◆ TASK DESCRIPTION: Extend the news report below on the Senate's stopgap spending vote, picking up right after its final sentence.

◆ TEXT PROVIDED:

The Senate on Thursday night averted a U.S. government shutdown and passed a stopgap spending measure, sending it to President Joe Biden for his signature.
The 69-28 vote followed a day of negotiations between Senate leaders and a group of conservative Republicans who demanded a vote on an amendment blocking Biden’s COVID-19 vaccine mandates in exchange for speeding past procedural hurdles that threatened a governmentwide closure early Saturday.
“I’m happy to let the American people know the government remains open,” Majority Leader Chuck Schumer, D-N.Y., said after the vote.
Prior to the vote, Democrats agreed to demands by a cluster of Republicans led by Kansas Sen. Roger Marshall to vote on an amendment to block the Biden administration’s COVID-19 testing and vaccination mandate for large employers. That amendment failed, 48-50, on the Senate floor.
The stopgap bill funds the government until Feb. 18, a move Democrats hope will give them time to pass Biden’s roughly $2 trillion economic agenda this month while also lifting the debt ceiling.
Appropriators have said they hope the new deadline will give them time to negotiate the 12 full-year government spending bills for the fiscal year that began Oct. 1.
The funding extension puts agencies on autopilot, freezing in place program funding levels and forbidding new contracts, with few exceptions, one of which being $7 billion in funding to aid Afghan evacuees.
Republicans and Democrats showed no signs of being able to resolve the larger impasse blocking full-year appropriations bills.
Vermont Democratic Sen. Patrick Leahy, the chairman of the Appropriations Committee, stressed before the vote that lawmakers still have work to do on the spending bills for the fiscal year that began Oct. 1.

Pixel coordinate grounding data
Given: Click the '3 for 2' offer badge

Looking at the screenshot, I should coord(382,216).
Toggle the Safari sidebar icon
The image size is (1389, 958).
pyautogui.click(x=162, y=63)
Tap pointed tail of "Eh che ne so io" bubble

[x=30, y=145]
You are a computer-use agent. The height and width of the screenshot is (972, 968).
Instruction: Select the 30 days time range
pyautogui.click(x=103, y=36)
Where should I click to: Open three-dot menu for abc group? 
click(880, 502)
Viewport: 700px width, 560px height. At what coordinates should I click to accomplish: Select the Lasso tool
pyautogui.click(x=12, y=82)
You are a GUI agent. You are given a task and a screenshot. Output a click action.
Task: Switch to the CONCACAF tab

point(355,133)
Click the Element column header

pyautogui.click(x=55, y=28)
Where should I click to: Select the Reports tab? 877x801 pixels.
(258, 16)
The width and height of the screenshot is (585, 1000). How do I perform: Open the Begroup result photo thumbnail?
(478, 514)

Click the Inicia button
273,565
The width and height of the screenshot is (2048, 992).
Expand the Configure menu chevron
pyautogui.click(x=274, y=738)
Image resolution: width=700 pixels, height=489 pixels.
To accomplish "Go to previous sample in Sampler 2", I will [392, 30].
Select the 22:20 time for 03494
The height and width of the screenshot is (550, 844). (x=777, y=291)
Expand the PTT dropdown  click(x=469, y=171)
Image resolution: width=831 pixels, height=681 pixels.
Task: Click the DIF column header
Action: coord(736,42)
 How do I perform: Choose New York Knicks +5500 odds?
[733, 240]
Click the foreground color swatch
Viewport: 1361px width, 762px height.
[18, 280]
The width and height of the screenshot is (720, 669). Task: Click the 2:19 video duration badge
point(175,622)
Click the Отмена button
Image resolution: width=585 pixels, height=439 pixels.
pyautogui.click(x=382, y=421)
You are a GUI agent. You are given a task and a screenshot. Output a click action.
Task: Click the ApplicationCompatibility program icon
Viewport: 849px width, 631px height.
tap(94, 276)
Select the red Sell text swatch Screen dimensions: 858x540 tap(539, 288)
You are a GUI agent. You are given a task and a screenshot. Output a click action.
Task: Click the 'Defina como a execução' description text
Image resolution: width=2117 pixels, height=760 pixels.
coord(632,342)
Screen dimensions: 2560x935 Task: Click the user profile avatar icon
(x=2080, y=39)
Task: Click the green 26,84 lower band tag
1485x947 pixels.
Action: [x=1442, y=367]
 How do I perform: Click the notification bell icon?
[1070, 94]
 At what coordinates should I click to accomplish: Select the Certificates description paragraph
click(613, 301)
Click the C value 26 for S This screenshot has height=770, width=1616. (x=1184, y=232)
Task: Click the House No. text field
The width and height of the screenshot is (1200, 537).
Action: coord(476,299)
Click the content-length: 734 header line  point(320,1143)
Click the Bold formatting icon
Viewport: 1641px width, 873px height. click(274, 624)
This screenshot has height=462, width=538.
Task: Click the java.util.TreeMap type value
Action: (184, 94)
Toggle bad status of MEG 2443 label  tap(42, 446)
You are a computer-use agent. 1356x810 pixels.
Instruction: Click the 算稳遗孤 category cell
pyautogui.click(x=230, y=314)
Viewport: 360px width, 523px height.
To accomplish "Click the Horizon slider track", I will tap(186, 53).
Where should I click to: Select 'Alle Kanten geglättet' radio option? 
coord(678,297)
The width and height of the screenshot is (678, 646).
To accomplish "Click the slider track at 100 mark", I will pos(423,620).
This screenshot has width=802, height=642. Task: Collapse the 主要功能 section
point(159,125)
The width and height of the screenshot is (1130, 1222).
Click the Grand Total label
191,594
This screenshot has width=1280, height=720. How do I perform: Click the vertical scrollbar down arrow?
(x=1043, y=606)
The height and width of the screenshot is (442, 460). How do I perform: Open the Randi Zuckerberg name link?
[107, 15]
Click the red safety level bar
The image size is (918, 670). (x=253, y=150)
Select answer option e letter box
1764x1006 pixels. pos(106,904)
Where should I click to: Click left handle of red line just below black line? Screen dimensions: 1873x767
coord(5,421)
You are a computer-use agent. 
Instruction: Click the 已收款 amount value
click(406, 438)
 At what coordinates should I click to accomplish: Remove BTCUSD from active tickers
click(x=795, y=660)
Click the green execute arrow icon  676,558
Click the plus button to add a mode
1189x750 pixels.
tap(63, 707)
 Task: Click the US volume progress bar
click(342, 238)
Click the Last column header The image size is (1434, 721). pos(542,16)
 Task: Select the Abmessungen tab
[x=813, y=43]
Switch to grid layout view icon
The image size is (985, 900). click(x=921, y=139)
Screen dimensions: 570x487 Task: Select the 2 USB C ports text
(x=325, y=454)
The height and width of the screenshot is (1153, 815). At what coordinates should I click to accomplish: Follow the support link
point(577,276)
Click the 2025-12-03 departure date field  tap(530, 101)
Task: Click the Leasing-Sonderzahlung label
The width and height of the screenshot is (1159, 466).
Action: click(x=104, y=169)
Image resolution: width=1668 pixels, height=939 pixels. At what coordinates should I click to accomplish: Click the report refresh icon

◆ WRITTEN REPLY:
“Further refusal to meet at the negotiating table will only undermine national security, our ability to invest in American families, and our capability to respond to the coronavirus and its emerging variants,” Leahy said.
House Appropriations Chair Rosa DeLauro urged Republicans to make a full-year funding counteroffer soon to finish work on appropriations bills.
“Let me be clear: Working families, small businesses, veterans and our military need the certainty that comes with passing omnibus funding legislation instead of short-term funding patches,” DeLauro said on the House floor.
Top Senate Republican appropriator Richard Shelby said Democrats need to drop policy proposals such as allowing government funding for abortions before Republicans talk about funding levels.
“If that doesn’t happen, we’ll be having this same conversation in February,” Shelby said.
The stopgap does not address automatic cuts to Medicare and other programs slated for January under the so-called Paygo law, despite Democratic efforts to include the provision.